A myriad of people in our society hold elevated positions. They have influence. People often look up to them for guidance in where they stand on issues. But what do you do when one of these people that you respect immensely throws an ideal under the bus, something you may hold dearly?

Many faced this quandary on Nov. 1, when Lil Wayne, a prominent rapper in the hip-hop community, said that he “didn’t feel connected” to the Black Lives Matter movement.

“That just sounds weird,” the Louisiana rapper said during an interview on Nightline. “I don’t feel connected to a damn thing that ain’t got nothing to do with me.”

Wait. What?         

I was as surprised as everyone else when I read this. You don’t feel connected to the young black men getting shot? The ones listening to your music?

I’ve listened to a lot of Wayne, so it hurt when he said something like this. Then I took a step back. I asked myself, why do I care so much?

I’m never going to sit down and explain to Lil Wayne why Black Lives Matter. I know that I understand that Black Lives Matter, and a superstar rapper’s opinion won’t change that.
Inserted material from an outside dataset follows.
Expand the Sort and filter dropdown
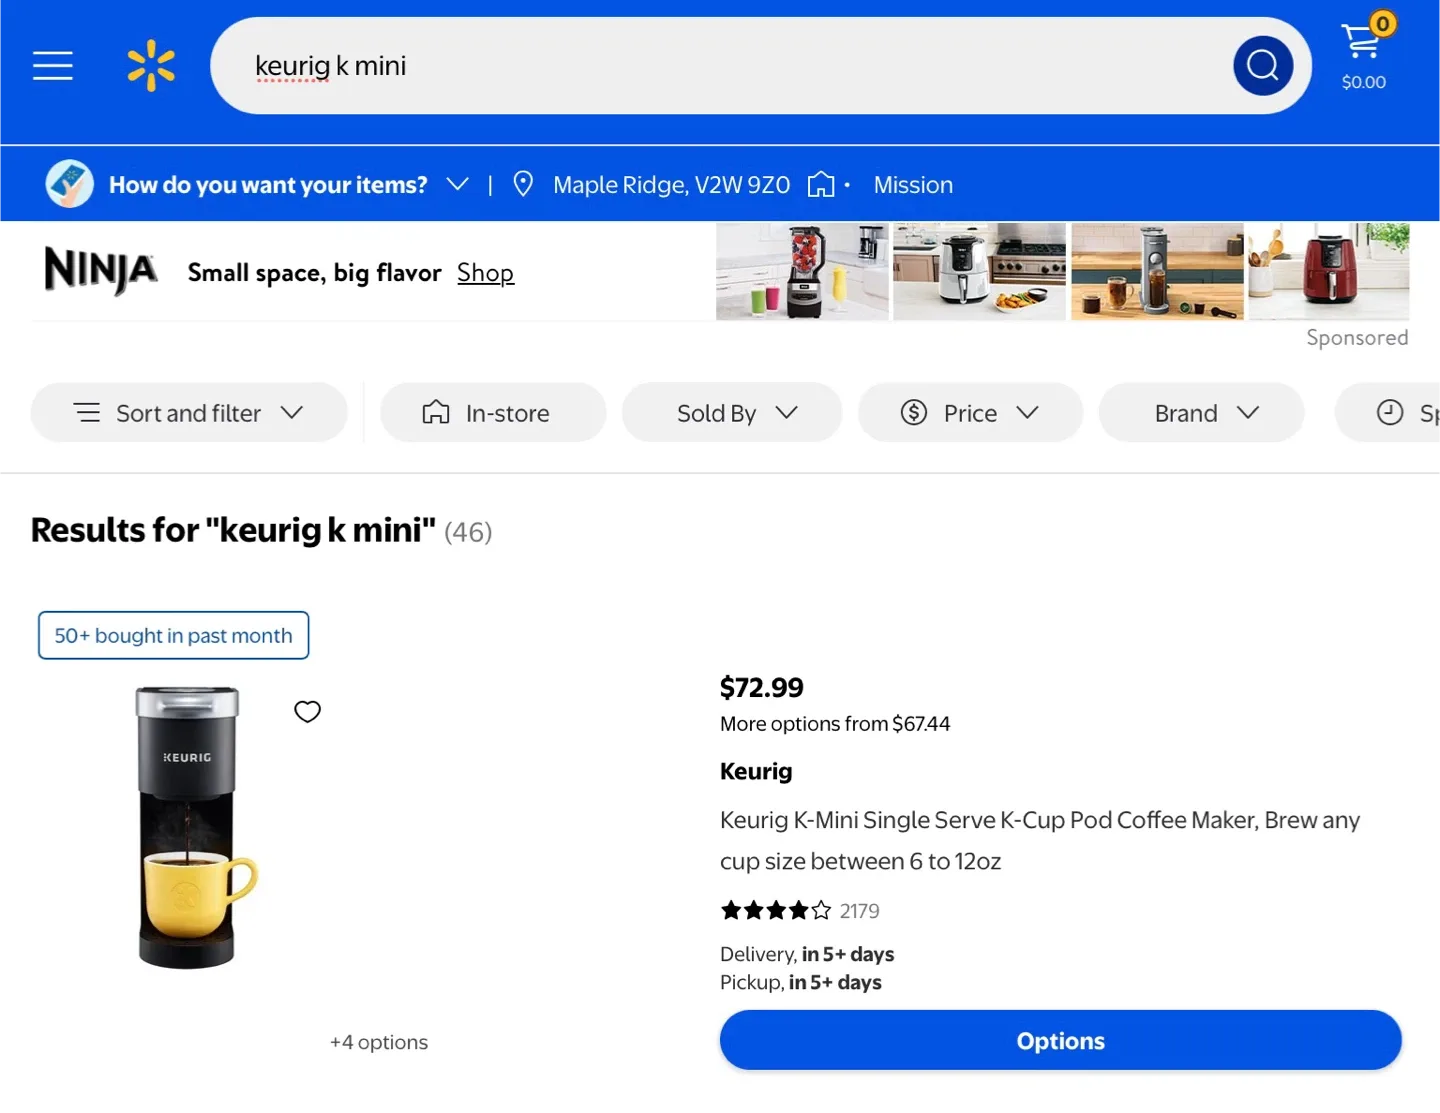Viewport: 1440px width, 1113px height. point(189,413)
Wayne’s lived his life, and I’ve lived mine. I guess along the way, he came to a different conclusion than I have, and a lot of other people have, when it comes to police brutality.

My point here is that too often we let the opinions of those in elevated positions in our society influence our own beliefs. Sometimes we forget that they’re people just like us. We mistakenly assume that those celebrated by society come with beliefs and values worth celebrating.
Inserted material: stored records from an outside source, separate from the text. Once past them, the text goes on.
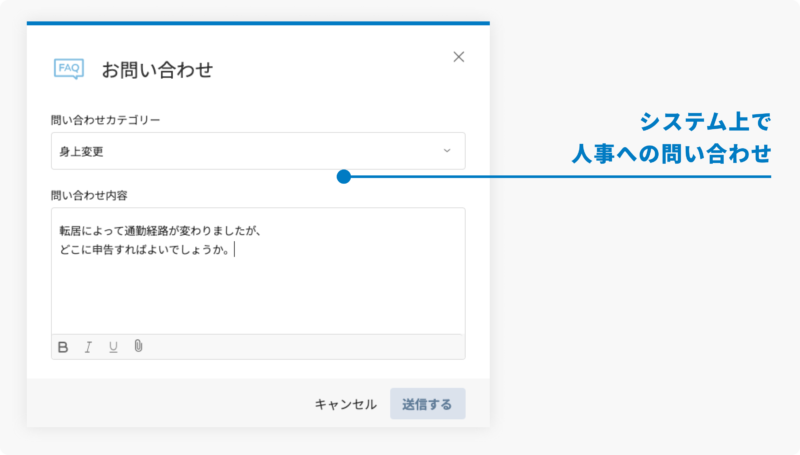The height and width of the screenshot is (455, 800).
Task: Place cursor in the 転居によって text line
Action: coord(160,231)
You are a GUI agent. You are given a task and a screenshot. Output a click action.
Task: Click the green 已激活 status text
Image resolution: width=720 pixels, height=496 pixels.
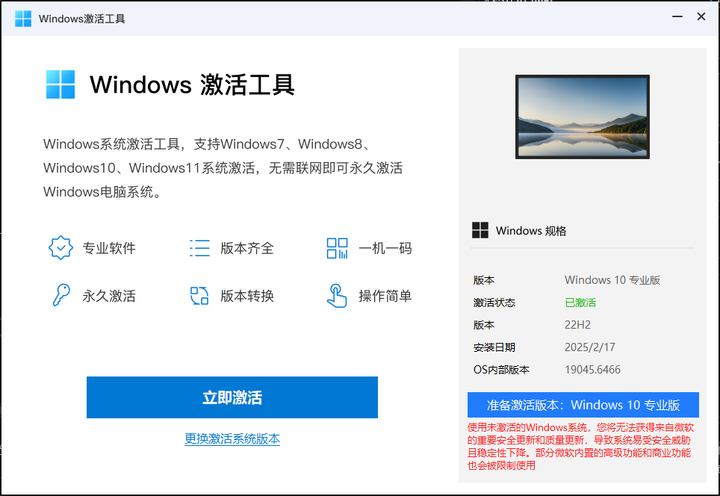580,302
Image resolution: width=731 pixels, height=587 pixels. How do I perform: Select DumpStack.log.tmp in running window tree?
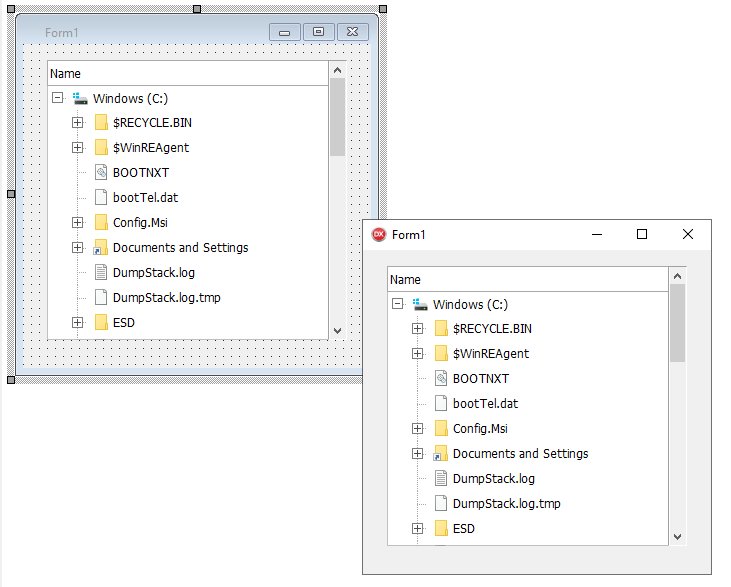coord(506,504)
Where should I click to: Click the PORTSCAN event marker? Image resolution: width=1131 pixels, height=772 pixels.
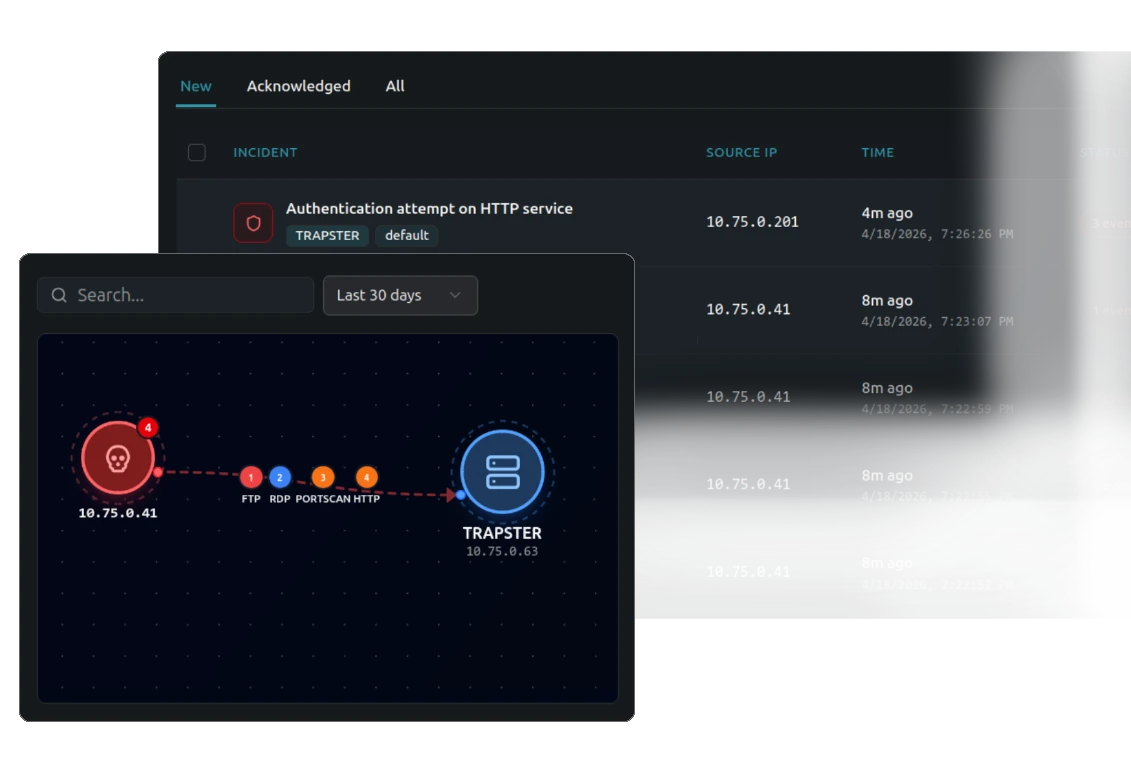pos(323,477)
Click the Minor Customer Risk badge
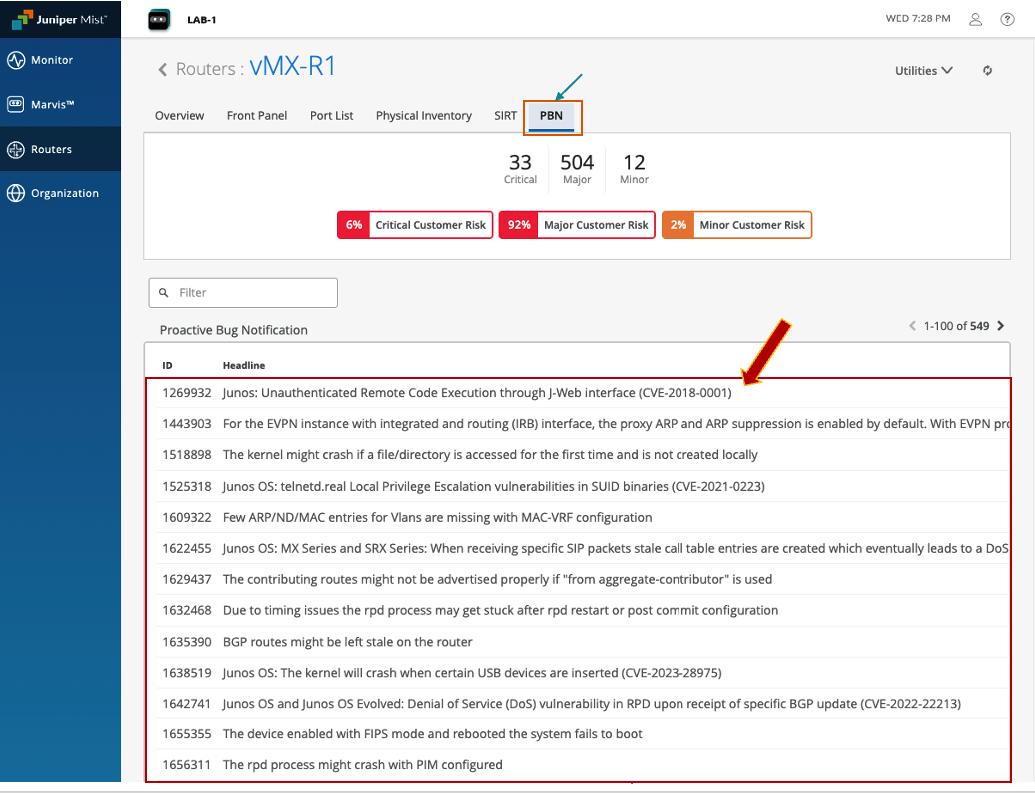Viewport: 1035px width, 793px height. coord(736,225)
Why can Kim Kardashian make millions for posting a selfie? Because for some reason, the masses care what she decides to promote.

Take a look at social media: Facebook, Instagram, Twitter. Some of the wealthiest celebrities make their living by posting pictures of themselves on Instagram, promoting some brand. Kim made millions selling emojis styled after herself!
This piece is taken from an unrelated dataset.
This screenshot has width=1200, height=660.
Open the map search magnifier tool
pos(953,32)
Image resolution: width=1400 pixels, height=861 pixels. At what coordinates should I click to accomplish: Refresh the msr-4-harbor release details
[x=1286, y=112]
If you looked up the most-liked photo on Instagram right now, you’d find a picture of Selena Gomez, staring into your soul while sipping on a bottle of Coke. Six million people liked this picture.

I know that some of this branding and self-promotion is almost impossible to ignore today, unless you completely cut yourself off from the wide reach of the internet like a caveman. But why is this working?

I’m no exception. When I was in high school, I went through that teenage phase when I just wanted to rebel. Full of teenage angst. You know what I’m talking about. I listened to some edgy and racy music. I want to say it really captured what I felt as a teenager, foul-mouthed and apathetic, but I think I really just wanted to be like those artists.

I realized this as I got older. So, instead of listening to lyrics, I listened for meaning. In the end, these songs weren’t really telling me what to be, but rather to just be myself more than anything.

It’s also nigh impossible to talk about celebrity opinion without referencing the recent election season. It seemed like everyone had something to say about the candidates, the state of the U.S. or even about other people and their opinions.

Similar to this Lil Wayne situation, Azealia Banks had quite a bit to say about the election. Not that it’s a surprise that she was saying something outrageous again, but people were still taken aback when she announced her endorsement of the republican nominee Donald Trump early in the election season.

“I have no hope for America…I think Donald Trump is evil like America is evil and in order for America to keep up with itself it needs him…politicians are inherently evil, I trust the one who is most transparent,” she tweeted earlier in the year. She then flipped her decision, saying it was a “major mistake endorsing toupey-toupee.”

Then she flipped it again when Trump won the election, tweeting, “He is my f***ing hero right now. I am elated.”

Again, what?

You sound like Aaron Burr in the election of 1800. Do you actually have beliefs? Let me ask you this though. At this point, is Azalia Banks really known for her hip-hop discography, or for saying outrageous and controversial things? You can bet it’s working for her though, because any publicity is good publicity.

Is it important who people in elevated positions vote for? I saw one of those clickbait articles in the weeks leading up to Election Day saying something along the lines of “you’ll never guess who Taylor Swift is voting for – click here to find out.”

I don’t think it’s important, not at all. Because at the end of the day, she has one vote, just like you.

I don’t blame celebrities and other people in higher status from sharing their opinions or promoting themselves, but I do blame us for giving them so much power. There was a lot of backlash towards Lil Wayne, from fans and other rappers, which was expected. So much so that Wayne attempted to get the video removed.

But I don’t think he should have to. Like I said, he’s lived a different life than I have, than all of us. He’s just a man with an opinion.